MONTREAL, May 19 (Reuters) - Valeant Pharmaceuticals International Inc’s exposure to Asia’s growing middle class could help lead to the quintupling of sales in that market to around $5 billion by 2020, Chief Executive Michael Pearson said on Tuesday.
Montreal-based Valeant is Canada’s largest pharmaceutical company, with top-selling products including heart treatment Isuprel and anti-depressant Wellbutrin. It has been a serial acquirer, with deals lifting its revenue to more than $8 billion in 2014.
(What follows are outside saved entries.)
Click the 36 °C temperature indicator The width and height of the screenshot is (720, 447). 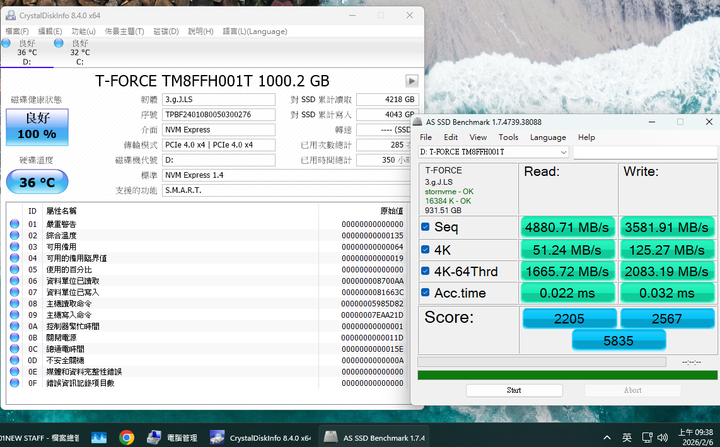click(37, 182)
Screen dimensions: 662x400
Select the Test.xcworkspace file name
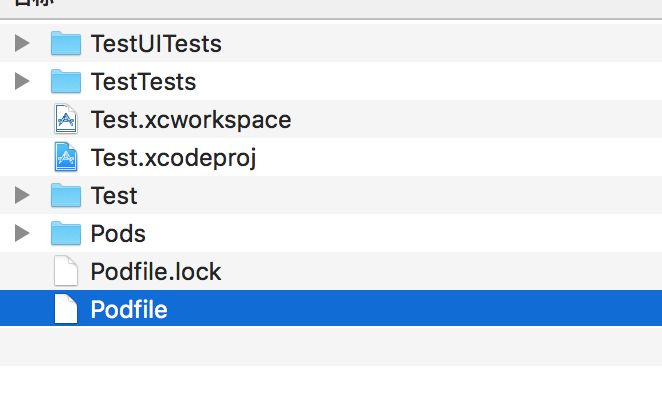[190, 120]
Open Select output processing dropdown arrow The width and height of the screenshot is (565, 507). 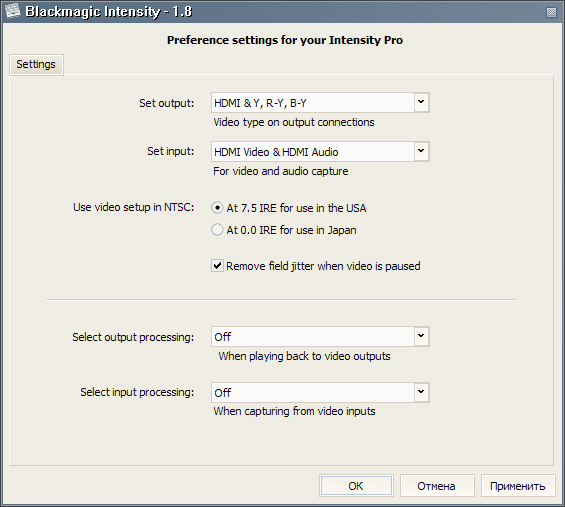[x=421, y=337]
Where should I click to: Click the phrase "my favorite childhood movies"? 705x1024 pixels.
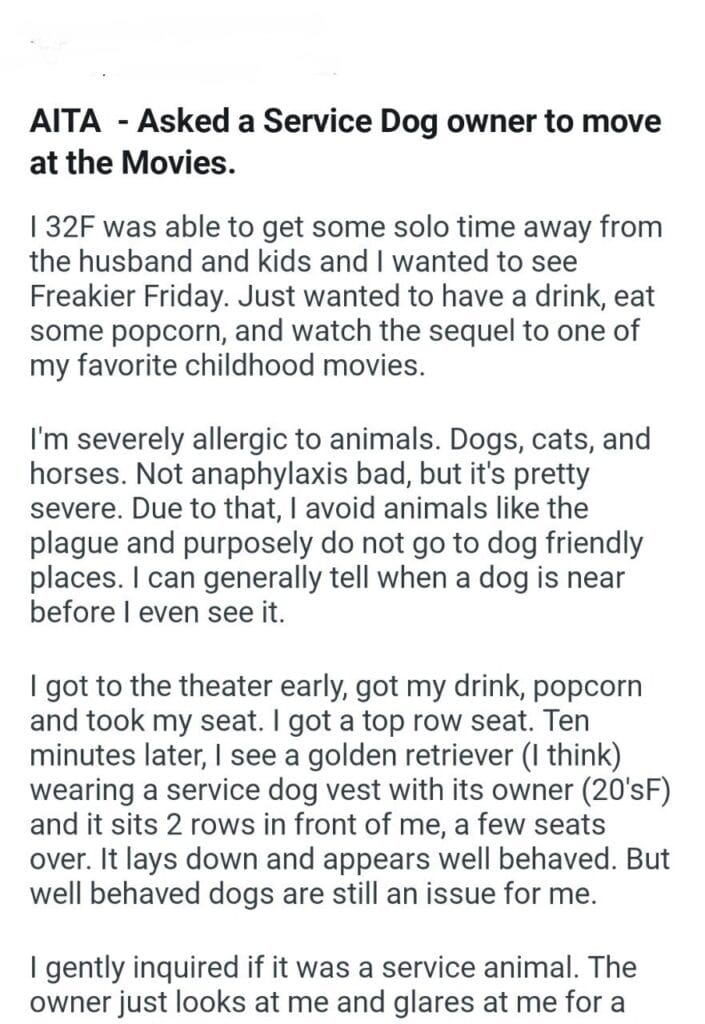click(225, 364)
Asia, which is expected to generate about $1 billion in sales this year, “has the best growth prospects of any region in the world and it’s led by China,” Pearson told reporters following the company’s annual general meeting at its Laval, Quebec headquarters.
“What we expect from all our units is to grow 10 percent a year,” Pearson said. “I would expect Asia to grow faster. And then we should be making acquisitions. Five years from now, I don’t know, maybe it should be $5 billion.”
Pearson declined to discuss future acquisition targets. Valeant, which recently acquired Salix Pharmaceuticals Ltd, lost a high profile bid to buy Botox maker Allergan Inc last year.
Valeant shares rose 2.7 percent to C$277.24 in early afternoon trading in Toronto. Its Toronto-listed shares have doubled in the past year, sharply outperforming the S&P/TSX Composite index.